In states and municipalities across the country, it’s a tossup as to whether public bookkeepers or private businesses have used up more red ink in the past couple of years; either way, it’s clear that several new proposals aimed at shoring up public resources have restaurants seeing red.
Struggling restaurants contributed less to the public coffers as business slowed, since taxes based on sales fell as traffic dropped and guests who did dine out opted for lower-priced meals to fit their newly lean budgets. Now, officials in several municipalities have proposed revenue-raising solutions that involve increasing existing taxes or adding new fees, both of which would raise prices and potentially turn off consumers who are only now starting to return.
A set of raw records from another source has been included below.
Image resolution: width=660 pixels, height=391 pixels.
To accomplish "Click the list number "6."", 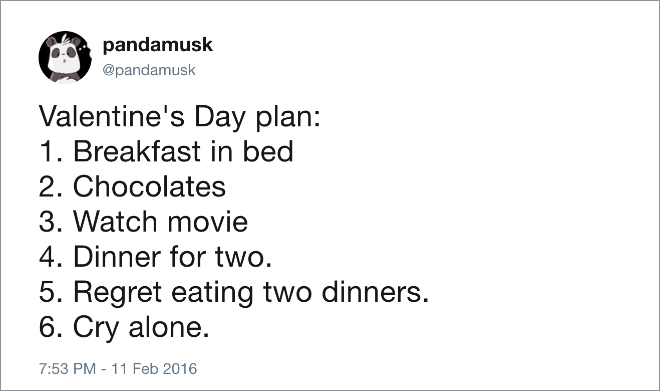I will point(51,327).
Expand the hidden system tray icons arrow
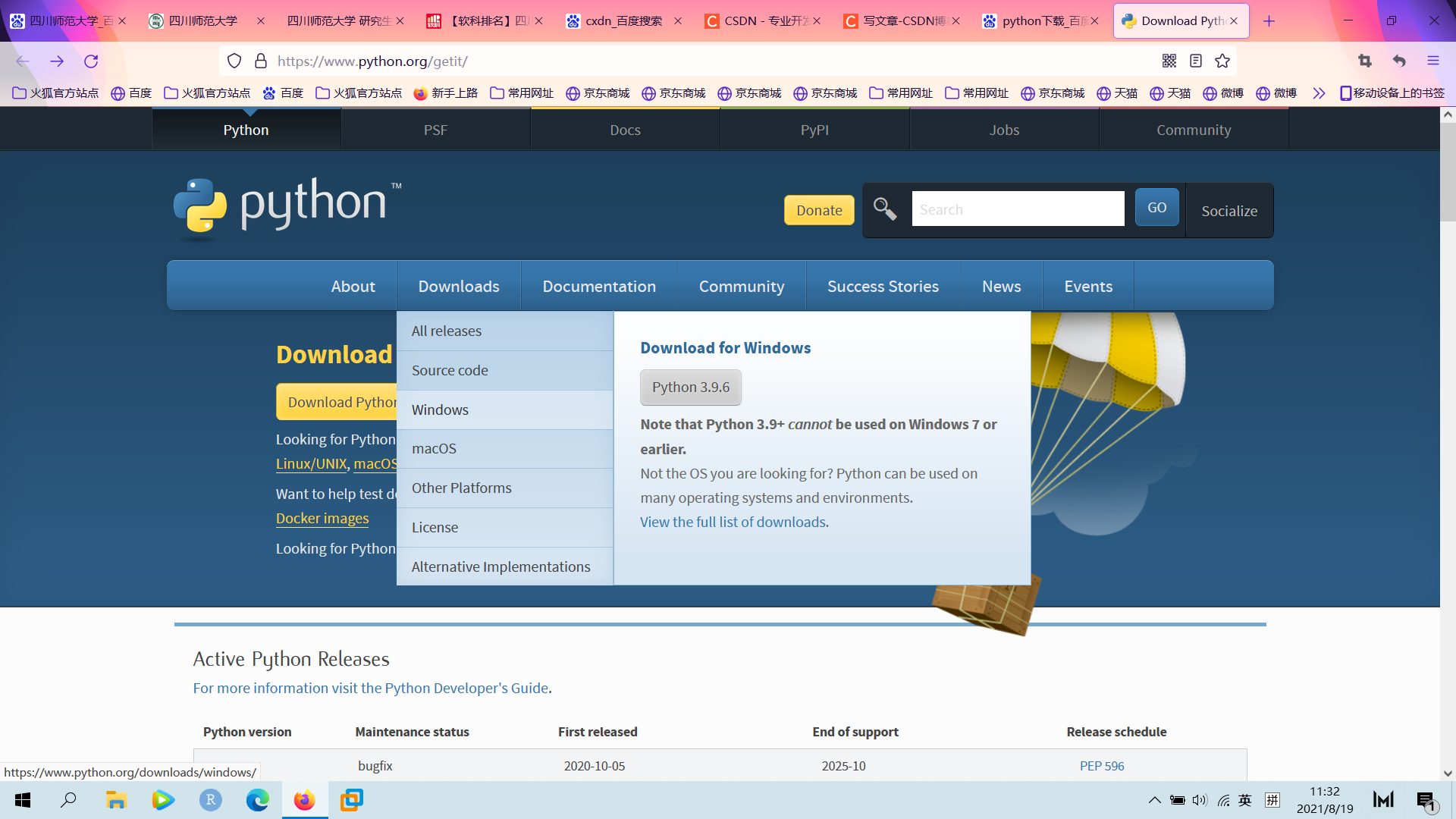Image resolution: width=1456 pixels, height=819 pixels. [1154, 800]
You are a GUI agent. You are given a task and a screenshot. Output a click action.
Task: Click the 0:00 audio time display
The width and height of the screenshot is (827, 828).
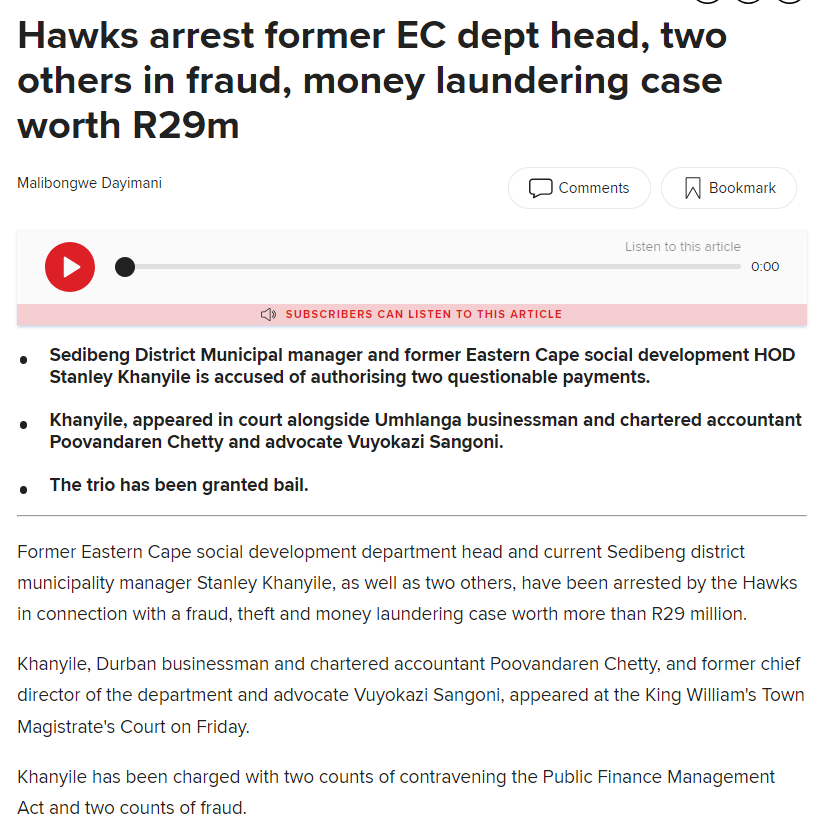click(765, 267)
In Omaha this week, a group of at least four restaurant owners has banded together in an attempt to block a new tax on restaurant sales that’s slated to start Friday. The coalition hopes to win an injunction preventing the city-created tax from taking effect, arguing that the additional 2.5% fee on bar, restaurant and catering receipts is actually a sales tax, La Casa Pizzeria owner Nicole Jesse told the Omaha World-Herald; state law confers the power to create a sales tax on the Legislature alone. Restaurant owners told the newspaper that they worry about the extra costs involved in reprogramming their computers to calculate the new tax and, of course, they fear lost business when the price of a meal goes up.
Proposals in other parts of the country seek to tie together the sources and beneficiaries of the revenue more closely, although the fees would still mean higher taxes for restaurant operators and their patrons.